── Data

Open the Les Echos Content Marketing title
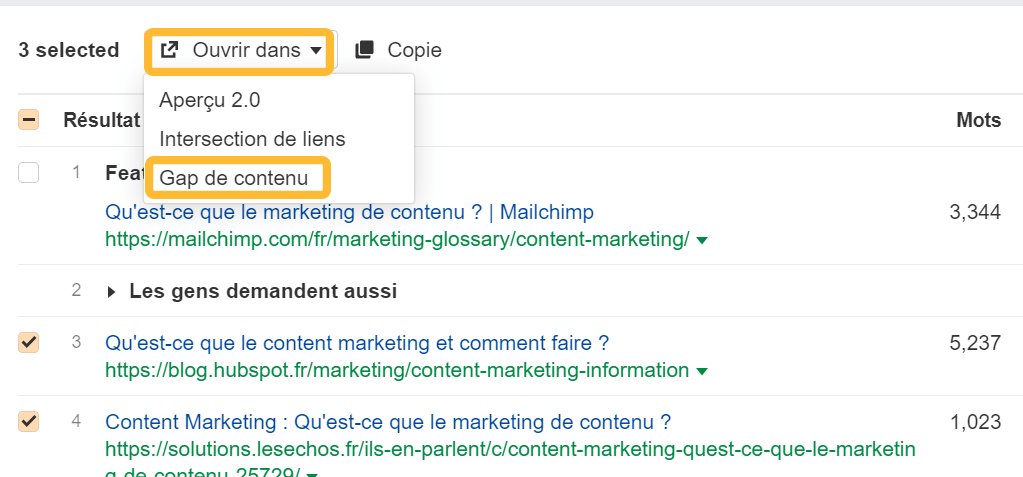coord(388,421)
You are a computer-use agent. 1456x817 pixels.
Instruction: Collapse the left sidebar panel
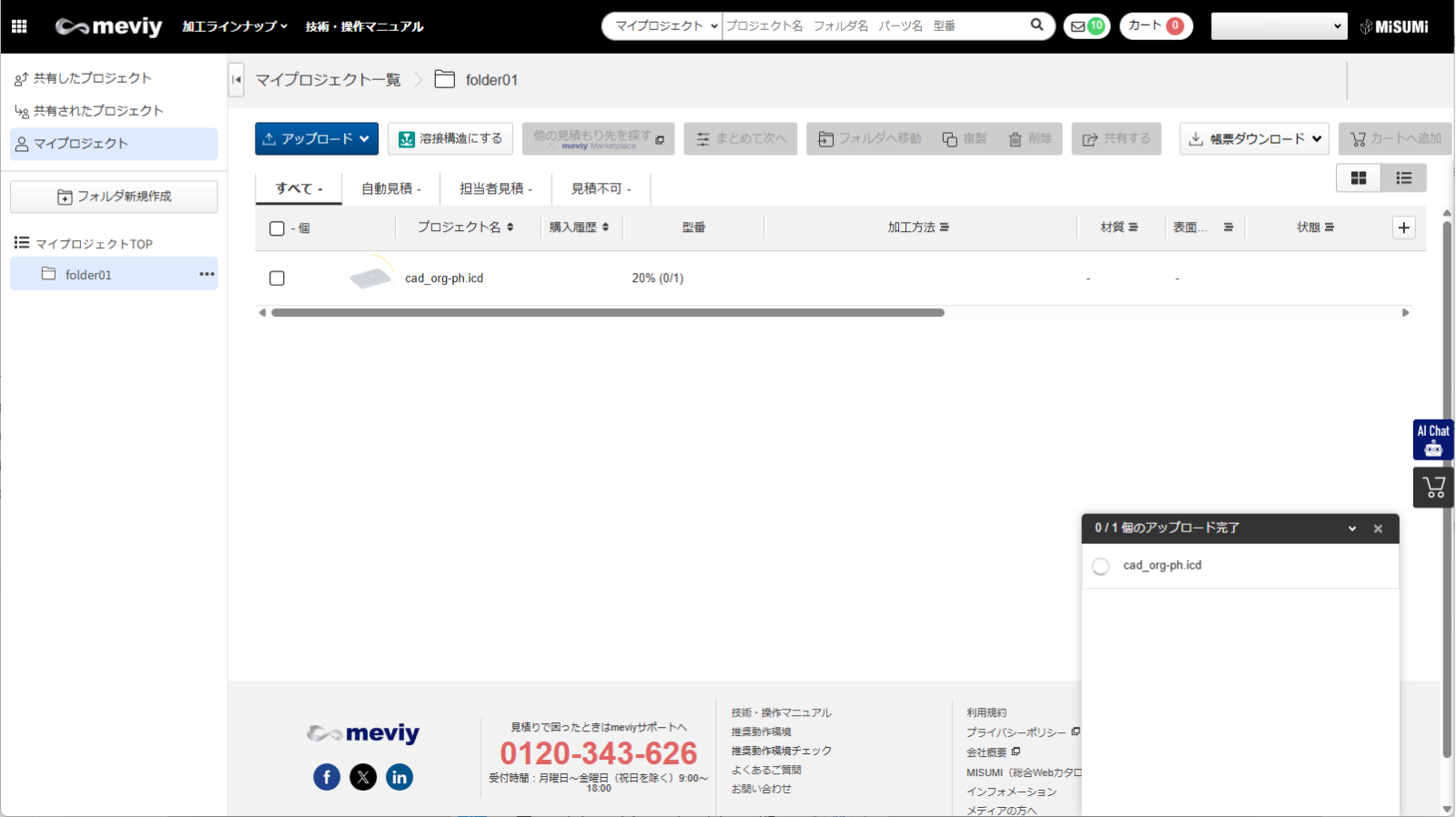point(237,80)
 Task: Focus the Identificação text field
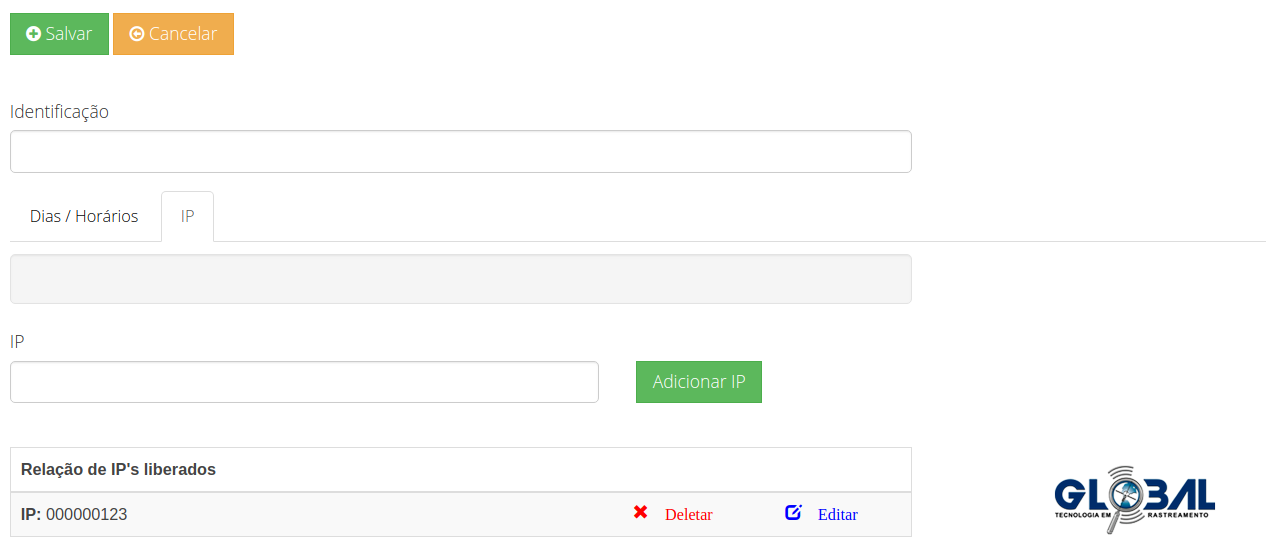pyautogui.click(x=460, y=151)
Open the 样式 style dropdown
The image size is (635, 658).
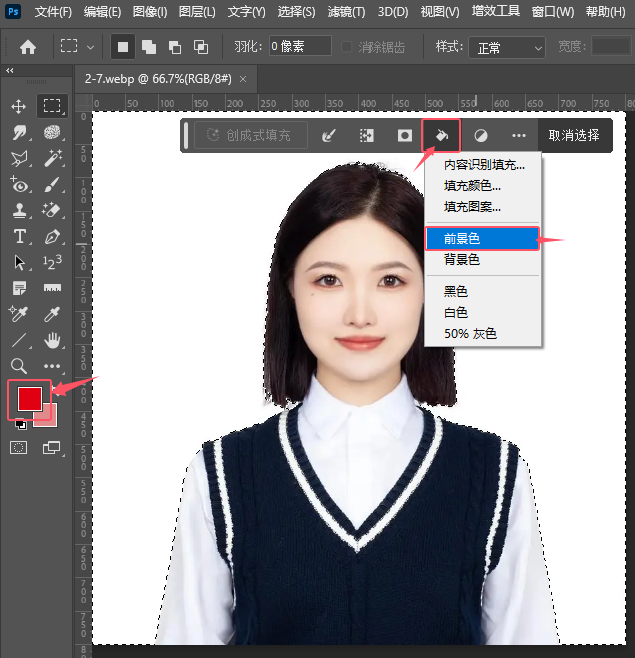tap(506, 47)
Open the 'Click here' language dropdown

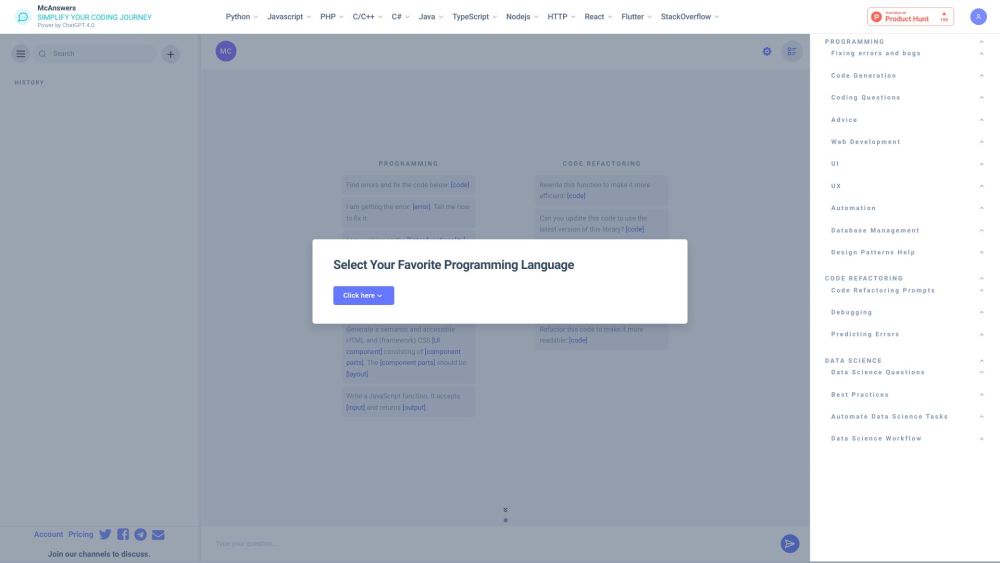pyautogui.click(x=363, y=295)
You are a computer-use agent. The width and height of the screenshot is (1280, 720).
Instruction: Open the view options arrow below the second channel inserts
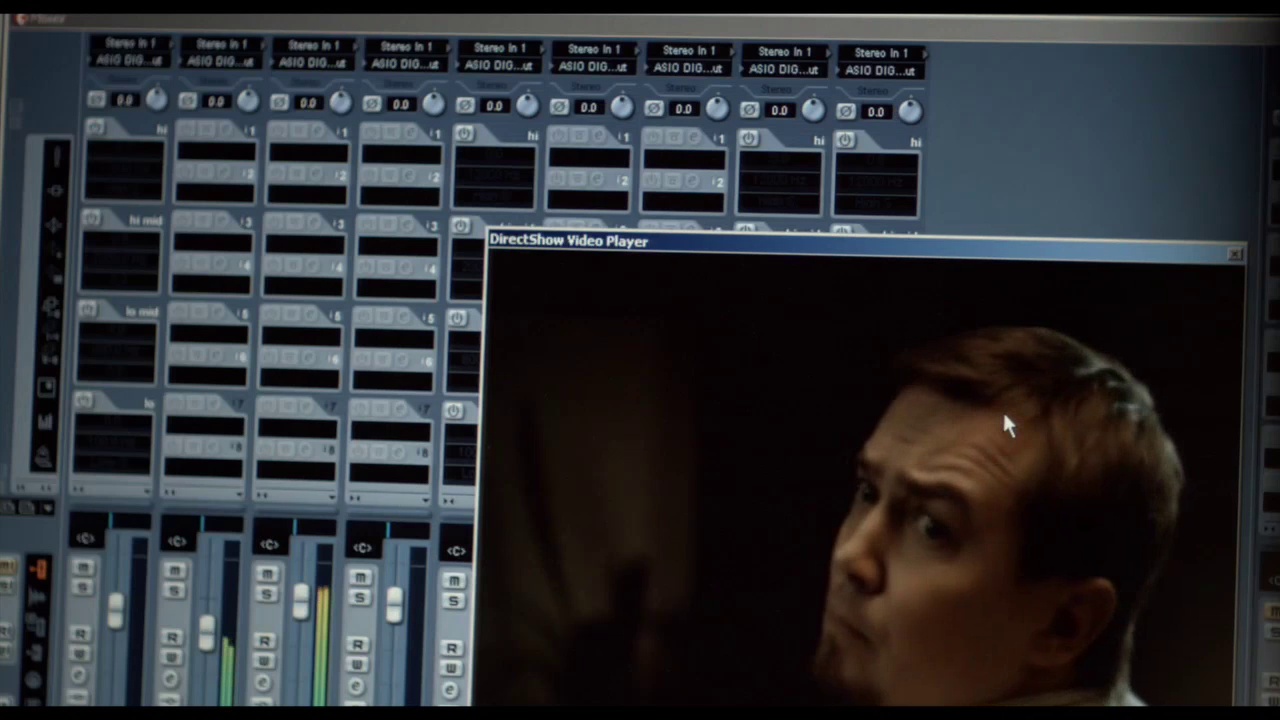click(169, 493)
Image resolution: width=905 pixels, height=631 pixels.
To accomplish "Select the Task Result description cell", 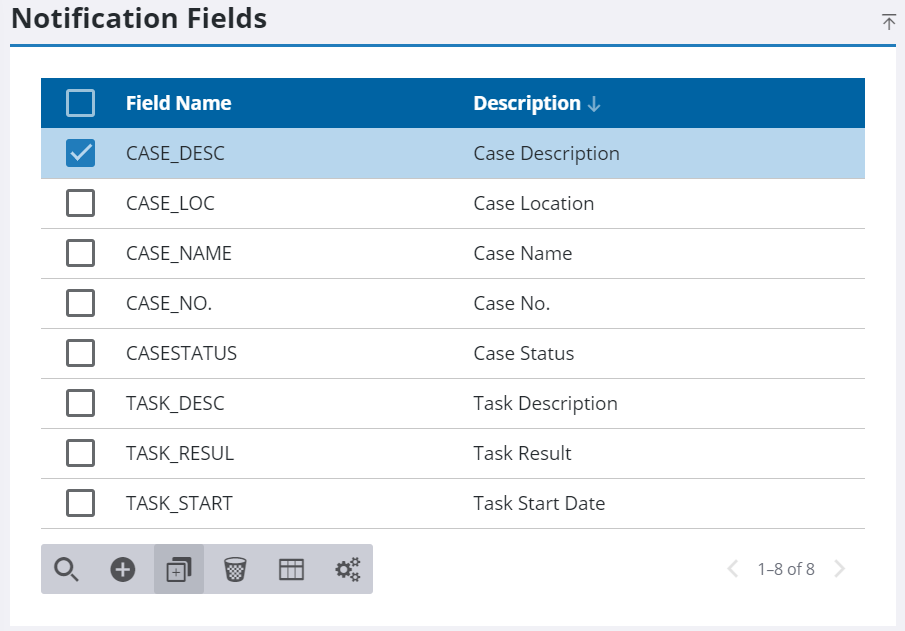I will [x=522, y=453].
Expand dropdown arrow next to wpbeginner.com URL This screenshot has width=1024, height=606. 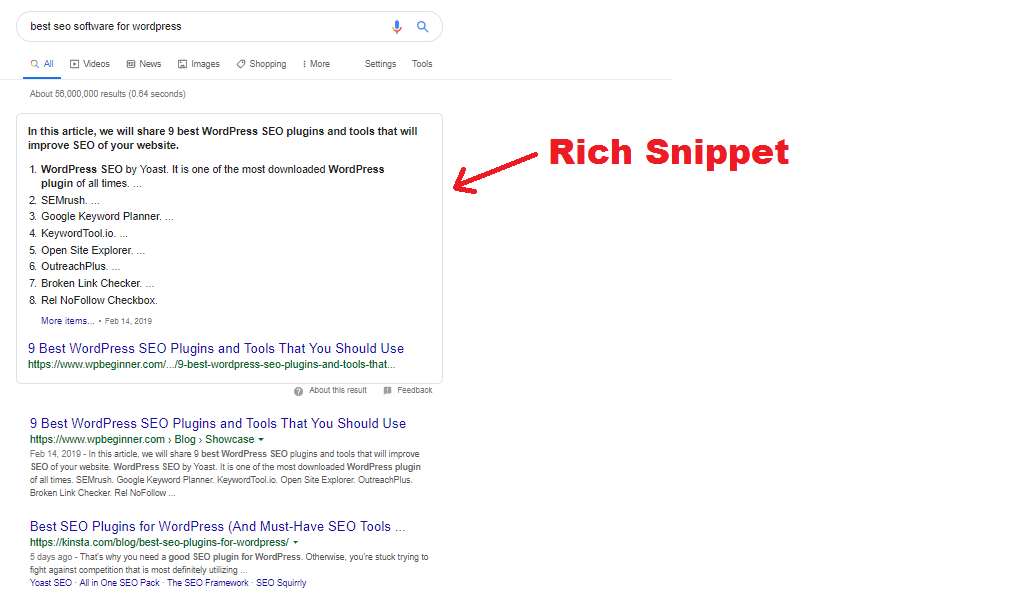[261, 440]
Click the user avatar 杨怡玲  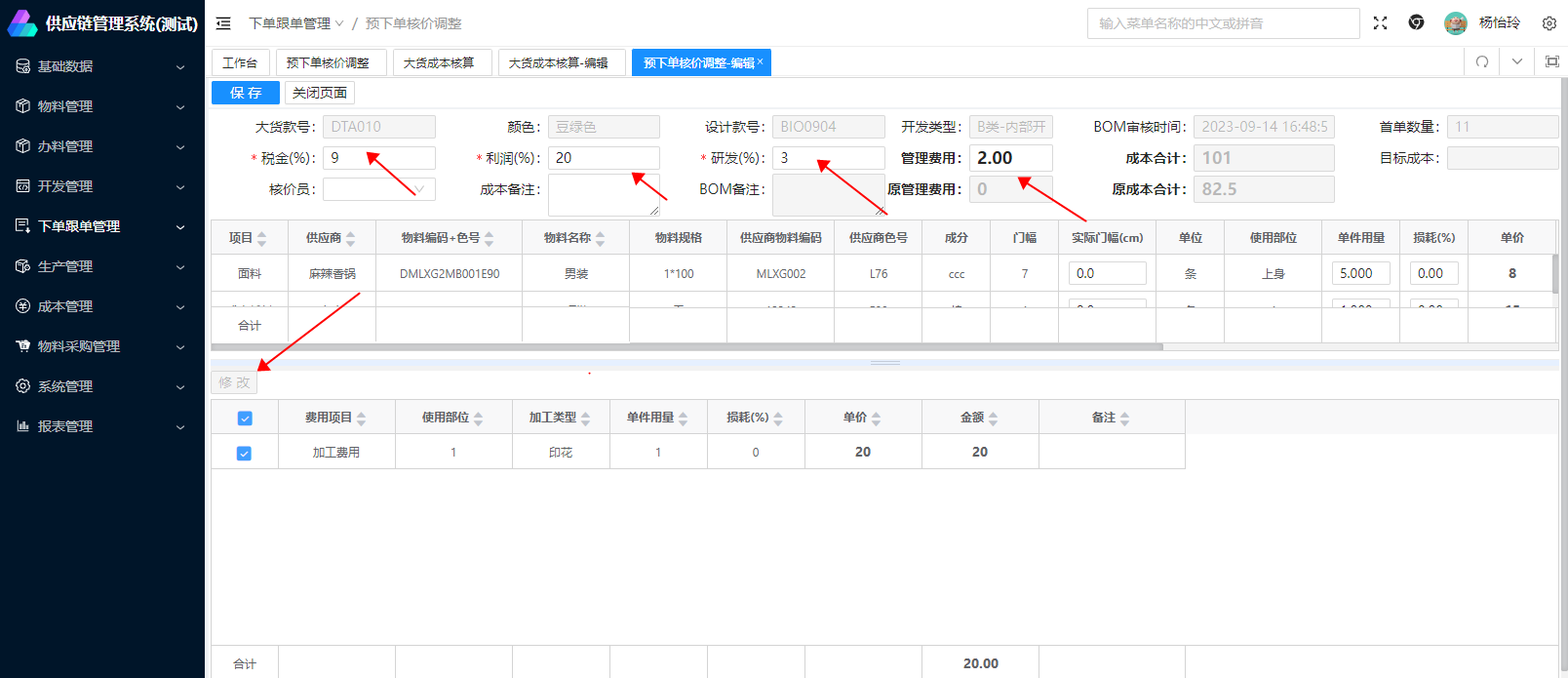click(1455, 23)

────

- Prompt
Check each line of the listing above for the string "agent", then report only how many lines have it.

- Exercise answer
2